Opening of The Courtauld’s major exhibition in Kobe, Japan, is postponed

26 Mar 2020

Gallery shot of three Courtauld masterpieces on display at Kobe City Museum

The opening of Masterpieces of Impressionism: The Courtauld Collection, a major touring exhibition of 60 works that has been travelling in Japan since September 2019, has been postponed until further notice.

The exhibition was scheduled to open at its final venue, the Kobe City Museum, Kobe, on 28 March but has been postponed due to the coronavirus.

Part of The British Council’s UK in Japan 2019-20 season, this touring exhibition has been developed by The Courtauld in collaboration with the newspaper and media group Asahi Shimbun.

Masterpieces of Impressionism was enjoyed by some 350,000 visitors at the Tokyo Metropolitan Art Museum before transferring to the Aichi Prefectural Museum, Nagoya.

The Courtauld Gallery is renowned internationally as the home of one of the most important collections of Impressionist and Post-Impressionist art. Masterpieces of Impressionism provides a comprehensive survey of this artistic movement, principally through the exceptional collection of the pioneering British collector and philanthropist Samuel Courtauld (1876-1947).

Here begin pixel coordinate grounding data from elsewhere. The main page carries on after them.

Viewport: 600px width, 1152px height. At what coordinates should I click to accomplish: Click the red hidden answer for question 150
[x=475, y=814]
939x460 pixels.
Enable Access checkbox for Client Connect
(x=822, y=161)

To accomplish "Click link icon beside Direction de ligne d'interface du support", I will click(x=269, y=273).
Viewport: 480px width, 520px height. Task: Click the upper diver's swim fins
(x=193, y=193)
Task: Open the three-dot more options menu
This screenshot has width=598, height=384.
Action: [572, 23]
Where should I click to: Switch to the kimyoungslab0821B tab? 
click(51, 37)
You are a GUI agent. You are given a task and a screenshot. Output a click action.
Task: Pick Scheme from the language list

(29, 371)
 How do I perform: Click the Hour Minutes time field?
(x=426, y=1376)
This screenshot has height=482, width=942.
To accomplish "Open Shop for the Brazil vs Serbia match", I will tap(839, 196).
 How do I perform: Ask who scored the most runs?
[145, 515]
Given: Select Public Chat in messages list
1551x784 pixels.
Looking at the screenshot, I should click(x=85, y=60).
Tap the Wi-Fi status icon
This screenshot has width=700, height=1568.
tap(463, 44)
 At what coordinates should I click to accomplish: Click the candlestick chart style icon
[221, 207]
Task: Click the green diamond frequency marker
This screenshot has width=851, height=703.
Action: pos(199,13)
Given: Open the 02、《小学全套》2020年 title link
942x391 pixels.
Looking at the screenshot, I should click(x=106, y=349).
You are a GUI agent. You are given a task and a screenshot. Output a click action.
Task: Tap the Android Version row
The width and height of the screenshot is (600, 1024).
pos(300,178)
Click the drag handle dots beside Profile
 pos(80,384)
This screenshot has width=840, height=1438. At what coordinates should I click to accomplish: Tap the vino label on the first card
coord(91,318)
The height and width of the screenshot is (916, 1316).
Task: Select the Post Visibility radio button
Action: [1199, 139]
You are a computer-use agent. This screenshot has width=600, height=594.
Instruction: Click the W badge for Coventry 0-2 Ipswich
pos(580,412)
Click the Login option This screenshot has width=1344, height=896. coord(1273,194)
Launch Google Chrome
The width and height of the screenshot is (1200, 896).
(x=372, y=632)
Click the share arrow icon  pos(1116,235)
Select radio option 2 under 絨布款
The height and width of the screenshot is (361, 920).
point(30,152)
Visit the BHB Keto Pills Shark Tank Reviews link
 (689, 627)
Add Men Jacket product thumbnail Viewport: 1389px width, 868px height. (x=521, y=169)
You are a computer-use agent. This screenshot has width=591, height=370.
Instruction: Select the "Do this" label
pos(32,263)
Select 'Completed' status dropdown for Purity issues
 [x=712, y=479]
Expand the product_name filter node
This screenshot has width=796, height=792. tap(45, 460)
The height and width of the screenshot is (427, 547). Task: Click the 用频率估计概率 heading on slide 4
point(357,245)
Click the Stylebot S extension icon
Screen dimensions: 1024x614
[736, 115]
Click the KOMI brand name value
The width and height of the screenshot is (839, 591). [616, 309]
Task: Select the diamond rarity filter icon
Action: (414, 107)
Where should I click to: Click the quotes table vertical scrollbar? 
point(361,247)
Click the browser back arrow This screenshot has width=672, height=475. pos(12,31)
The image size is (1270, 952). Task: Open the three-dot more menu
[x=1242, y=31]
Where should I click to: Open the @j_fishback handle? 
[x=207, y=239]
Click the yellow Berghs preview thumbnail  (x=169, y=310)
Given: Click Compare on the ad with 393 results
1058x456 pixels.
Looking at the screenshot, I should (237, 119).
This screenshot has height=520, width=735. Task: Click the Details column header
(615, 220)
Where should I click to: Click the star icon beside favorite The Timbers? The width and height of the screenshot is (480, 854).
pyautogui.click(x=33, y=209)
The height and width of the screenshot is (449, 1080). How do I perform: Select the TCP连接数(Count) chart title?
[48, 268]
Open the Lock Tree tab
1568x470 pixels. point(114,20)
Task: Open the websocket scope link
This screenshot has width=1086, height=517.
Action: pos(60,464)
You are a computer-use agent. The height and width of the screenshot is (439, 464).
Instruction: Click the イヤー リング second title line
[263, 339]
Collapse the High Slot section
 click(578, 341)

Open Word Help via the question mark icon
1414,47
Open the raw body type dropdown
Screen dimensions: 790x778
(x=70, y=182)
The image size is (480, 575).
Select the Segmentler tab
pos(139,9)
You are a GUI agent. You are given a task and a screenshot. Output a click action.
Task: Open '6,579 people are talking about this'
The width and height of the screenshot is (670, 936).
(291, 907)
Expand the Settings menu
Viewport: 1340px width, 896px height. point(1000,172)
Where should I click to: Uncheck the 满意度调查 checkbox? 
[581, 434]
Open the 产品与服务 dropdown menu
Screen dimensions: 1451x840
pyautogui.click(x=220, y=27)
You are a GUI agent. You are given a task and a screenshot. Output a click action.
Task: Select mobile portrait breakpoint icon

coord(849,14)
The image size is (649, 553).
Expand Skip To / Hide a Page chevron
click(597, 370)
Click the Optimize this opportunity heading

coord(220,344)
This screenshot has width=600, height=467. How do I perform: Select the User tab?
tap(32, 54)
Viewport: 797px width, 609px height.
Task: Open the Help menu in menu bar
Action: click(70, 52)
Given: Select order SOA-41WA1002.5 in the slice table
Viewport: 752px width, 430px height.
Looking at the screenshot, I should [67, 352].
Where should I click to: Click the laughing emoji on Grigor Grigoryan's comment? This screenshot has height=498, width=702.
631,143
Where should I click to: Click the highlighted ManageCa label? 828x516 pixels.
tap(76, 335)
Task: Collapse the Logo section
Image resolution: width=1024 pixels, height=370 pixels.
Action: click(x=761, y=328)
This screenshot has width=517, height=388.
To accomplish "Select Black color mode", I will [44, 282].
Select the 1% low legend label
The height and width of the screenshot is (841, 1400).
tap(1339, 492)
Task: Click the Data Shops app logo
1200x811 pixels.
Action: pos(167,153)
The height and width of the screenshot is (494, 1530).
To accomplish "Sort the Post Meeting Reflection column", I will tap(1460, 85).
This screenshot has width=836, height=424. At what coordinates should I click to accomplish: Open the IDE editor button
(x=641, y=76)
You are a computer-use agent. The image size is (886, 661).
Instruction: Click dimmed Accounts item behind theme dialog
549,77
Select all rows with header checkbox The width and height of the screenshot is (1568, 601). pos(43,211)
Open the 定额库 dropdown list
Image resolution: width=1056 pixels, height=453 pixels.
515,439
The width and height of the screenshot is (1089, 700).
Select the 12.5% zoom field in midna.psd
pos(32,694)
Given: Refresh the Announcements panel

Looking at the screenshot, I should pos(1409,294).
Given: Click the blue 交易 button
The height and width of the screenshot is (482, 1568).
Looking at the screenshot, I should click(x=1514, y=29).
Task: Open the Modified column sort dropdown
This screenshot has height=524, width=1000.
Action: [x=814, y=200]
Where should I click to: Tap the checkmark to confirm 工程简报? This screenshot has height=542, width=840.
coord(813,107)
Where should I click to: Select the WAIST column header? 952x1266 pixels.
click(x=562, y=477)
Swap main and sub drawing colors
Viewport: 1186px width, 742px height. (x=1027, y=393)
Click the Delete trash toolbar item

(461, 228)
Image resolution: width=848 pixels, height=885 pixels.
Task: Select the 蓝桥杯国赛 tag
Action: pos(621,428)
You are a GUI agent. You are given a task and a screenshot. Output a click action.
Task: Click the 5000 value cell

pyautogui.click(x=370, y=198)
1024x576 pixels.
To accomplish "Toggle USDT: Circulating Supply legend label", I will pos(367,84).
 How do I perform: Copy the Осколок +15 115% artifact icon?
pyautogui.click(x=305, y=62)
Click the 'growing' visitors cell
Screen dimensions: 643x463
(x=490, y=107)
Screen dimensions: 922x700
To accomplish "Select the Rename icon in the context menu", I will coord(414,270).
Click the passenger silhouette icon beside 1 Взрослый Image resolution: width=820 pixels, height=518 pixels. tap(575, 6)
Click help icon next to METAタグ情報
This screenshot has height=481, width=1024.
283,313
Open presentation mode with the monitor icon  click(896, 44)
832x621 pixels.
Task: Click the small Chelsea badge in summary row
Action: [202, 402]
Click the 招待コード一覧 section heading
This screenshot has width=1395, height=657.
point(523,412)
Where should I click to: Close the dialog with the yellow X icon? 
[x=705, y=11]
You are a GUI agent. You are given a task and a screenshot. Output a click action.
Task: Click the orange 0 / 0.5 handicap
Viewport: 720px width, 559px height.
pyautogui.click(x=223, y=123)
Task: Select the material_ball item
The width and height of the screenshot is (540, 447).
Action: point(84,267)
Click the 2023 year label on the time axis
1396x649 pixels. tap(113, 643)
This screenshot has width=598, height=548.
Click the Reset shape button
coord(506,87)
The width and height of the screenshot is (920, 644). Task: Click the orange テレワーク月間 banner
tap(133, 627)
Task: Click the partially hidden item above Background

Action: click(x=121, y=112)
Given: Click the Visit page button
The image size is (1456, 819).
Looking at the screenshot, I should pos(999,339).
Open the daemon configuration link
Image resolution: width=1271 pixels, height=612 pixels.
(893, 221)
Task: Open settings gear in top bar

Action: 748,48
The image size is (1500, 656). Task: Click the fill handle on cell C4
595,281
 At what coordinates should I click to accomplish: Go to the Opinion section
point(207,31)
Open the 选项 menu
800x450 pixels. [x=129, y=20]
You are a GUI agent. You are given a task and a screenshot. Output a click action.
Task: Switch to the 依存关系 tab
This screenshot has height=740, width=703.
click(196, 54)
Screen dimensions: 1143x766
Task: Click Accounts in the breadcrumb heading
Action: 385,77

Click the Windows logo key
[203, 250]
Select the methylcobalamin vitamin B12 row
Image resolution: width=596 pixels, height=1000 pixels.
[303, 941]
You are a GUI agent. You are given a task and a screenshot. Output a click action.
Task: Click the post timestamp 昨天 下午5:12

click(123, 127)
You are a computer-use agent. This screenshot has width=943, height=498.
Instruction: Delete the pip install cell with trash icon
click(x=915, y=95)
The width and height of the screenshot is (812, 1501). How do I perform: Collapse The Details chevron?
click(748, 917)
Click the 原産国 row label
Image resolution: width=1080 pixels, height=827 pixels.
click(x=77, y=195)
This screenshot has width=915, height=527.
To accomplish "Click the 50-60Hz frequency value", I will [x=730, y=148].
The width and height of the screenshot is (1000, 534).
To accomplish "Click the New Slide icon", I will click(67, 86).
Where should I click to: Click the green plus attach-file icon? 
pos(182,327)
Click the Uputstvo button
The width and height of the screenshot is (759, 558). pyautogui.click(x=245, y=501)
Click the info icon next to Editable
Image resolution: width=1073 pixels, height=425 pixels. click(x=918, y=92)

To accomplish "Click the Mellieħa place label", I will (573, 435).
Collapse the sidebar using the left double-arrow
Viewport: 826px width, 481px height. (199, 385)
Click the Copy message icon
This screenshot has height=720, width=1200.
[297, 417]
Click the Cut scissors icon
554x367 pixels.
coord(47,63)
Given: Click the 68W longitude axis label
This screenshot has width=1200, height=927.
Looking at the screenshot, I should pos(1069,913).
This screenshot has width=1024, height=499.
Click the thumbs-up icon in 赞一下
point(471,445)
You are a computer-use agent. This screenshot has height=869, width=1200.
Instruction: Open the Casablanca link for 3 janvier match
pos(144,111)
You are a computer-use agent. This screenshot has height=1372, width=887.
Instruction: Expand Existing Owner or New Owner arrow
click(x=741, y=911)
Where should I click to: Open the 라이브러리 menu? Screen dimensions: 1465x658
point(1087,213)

The exhibition includes many of the most iconic paintings in The Courtauld’s Gallery’s collection, such as Edouard Manet’s A Bar at the Folies-Bergère, Renoir’s La Loge, Paul Cézanne’s Card Players, Edgar Degas’s Two Dancers on a Stage, Vincent van Gogh’s Peach trees in Blossom, Paul Gauguin’s Nevermore, Claude Monet’s Autumn effect at Argenteuil and Amedeo Modigliani’s Female Nude.

The exhibition has been made possible due to the temporary closure of The Courtauld for our Courtauld Connects transformation project that will preserve our magnificent Grade 1 listed, 18th century building at Somerset House. It will also make our world-class artworks, research and teaching facilities more accessible to wider audiences and students around the world when we reopen in 2021.

Samuel and Elizabeth Courtauld ardently believed that art was without borders and could unite people and nations. The Courtauld Gallery looks forward to sharing the highlights of its celebrated collection with new audiences in Kobe soon.